Si tenemos en cuenta que una conversación llega a los 40 dB y el sonido ambiental en el campo a los 10 dB, queda patente que estamos expuestos a diario a estímulos auditivos que superan la media saludable con creces. Una de las consecuencias de esta sobre estimulación sonora es “la inflamación del aparato auditivo en niños con una sensibilidad especial en el oído, pero también por un exceso de información auditiva, fruto de la sociedad hiperruidosa en que vivimos”, explica Lladó.

Cómo influyen los sonidos en los niños con hipersensibilidad auditiva

El oído especialmente sensible puede provocar en los niños “ataques de pánico o de llanto ante ruidos intensos. Incluso algunos los interpretan como ruidos anormales, lo cual se denomina acúfeno o tinnitus. El niño con hiperacusia tiende a retraerse, evita el contacto con otras personas, sobre todo en grupos, o con fuentes sonoras que provienen de lugares como cine o centros comerciales donde se puede generar sonido que le cause distorsión.

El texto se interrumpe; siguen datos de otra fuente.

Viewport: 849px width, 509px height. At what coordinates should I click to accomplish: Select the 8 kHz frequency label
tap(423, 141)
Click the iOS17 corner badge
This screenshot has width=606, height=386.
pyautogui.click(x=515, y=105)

Todo ello genera la tendencia a un comportamiento que a veces puede simular ciertos aspectos de trastornos del espectro autista, condicionar cambios en el desarrollo emocional y limitar la empatía en contextos sociales. El niño con hiperacusia jamás escucha música y, en ocasiones, para pasar desapercibido puede usar cascos o auriculares, pero los utiliza como barrera protectora del sonido”, comenta Raimundo Gutiérrez Fonseca, jefe de Servicio de Otorrinolaringología del Hospital Rey Juan Carlos de Madrid.

La hipersensibilidad acústica no suele ser hereditaria. “No obstante, los hábitos aprendidos en la familia tienden a heredarse de padres a hijos. En caso de progenitores con hiperacusia, que tienden a evitar ruidos desagradables, es común que sus hijos, por imitación, desarrollen hábitos similares”, explica el médico, que aconseja varias pautas con los niños hiperacusicos, entre ellas, llevar a cabo un estudio de audición y una valoración del entorno familiar, escolar y social del niño que influya en esa hipersensibilidad auditiva, así como evitar situaciones estresantes, favorecer un ambiente donde haya espacio para el silencio, la habituación a estímulos auditivos de forma paulatina para favorecer su tolerancia, así como brindar apoyo y comprensión al niño en todos los ámbitos de su vida.


Los casos de niños con oídos hipersensibles son habituales, pero pasan muchas veces desapercibidos, porque ni siquiera los adultos se dan cuenta de sus propias hiperacusias. Cuando se conoce esta peculiaridad auditiva en el niño se le puede sacar partido a través de “procurarle un medio amable para que pueda expresarse, también instrumentos musicales, porque la música es una forma de crecer y relacionarse con el mundo. Ir a la naturaleza para que el niño disfrute con sonidos, como los de los pájaros, las hojas de los árboles. Entonces, nos asombraremos de lo que son capaces de hacer, crear y decir estos maravillosos niños a través de la palabra, la voz o la música”, concluye la psicopedagoga, María José Lladó.